▶ **EXCERPTED DATA**
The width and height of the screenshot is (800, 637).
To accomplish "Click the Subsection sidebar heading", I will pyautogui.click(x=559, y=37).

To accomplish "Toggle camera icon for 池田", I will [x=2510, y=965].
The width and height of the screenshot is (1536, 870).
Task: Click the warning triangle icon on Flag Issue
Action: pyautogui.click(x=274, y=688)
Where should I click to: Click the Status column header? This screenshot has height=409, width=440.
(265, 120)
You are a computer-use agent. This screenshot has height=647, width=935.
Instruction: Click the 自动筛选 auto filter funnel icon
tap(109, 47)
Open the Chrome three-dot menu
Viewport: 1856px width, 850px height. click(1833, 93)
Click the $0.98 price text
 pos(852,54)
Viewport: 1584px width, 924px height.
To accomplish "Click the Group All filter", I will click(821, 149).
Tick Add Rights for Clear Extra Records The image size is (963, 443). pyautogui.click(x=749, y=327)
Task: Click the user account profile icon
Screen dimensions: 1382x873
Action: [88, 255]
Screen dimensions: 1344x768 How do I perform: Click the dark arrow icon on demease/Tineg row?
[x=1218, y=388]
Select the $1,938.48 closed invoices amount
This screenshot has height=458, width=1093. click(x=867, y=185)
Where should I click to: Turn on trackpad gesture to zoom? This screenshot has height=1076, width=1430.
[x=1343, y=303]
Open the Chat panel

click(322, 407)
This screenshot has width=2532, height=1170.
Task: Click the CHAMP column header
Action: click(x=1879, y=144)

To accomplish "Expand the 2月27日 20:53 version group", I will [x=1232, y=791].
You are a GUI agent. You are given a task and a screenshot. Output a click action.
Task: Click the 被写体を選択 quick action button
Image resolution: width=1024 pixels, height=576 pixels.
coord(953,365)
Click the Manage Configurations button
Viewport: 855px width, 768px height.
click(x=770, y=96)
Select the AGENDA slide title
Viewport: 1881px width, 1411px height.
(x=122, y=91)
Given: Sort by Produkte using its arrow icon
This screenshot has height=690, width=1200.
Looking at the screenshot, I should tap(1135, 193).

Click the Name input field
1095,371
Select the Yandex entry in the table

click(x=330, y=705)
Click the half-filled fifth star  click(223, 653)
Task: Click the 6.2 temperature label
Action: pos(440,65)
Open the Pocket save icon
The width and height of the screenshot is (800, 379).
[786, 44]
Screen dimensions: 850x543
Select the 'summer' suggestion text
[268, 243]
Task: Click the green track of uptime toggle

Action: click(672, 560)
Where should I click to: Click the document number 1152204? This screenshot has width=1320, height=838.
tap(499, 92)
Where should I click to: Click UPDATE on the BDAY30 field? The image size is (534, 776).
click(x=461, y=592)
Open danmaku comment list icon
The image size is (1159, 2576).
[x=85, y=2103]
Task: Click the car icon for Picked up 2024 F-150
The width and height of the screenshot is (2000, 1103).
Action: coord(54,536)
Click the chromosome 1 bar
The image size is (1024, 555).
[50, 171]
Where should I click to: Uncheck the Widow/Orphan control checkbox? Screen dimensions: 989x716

▶ **EXERCISE PROMPT**
Scan the data above; copy every line where "agent" appears.

▶ **WRITTEN SOLUTION**
You are a computer-use agent. This screenshot has height=647, width=935.
You are a GUI agent. You are given a task and a screenshot. Output a click action.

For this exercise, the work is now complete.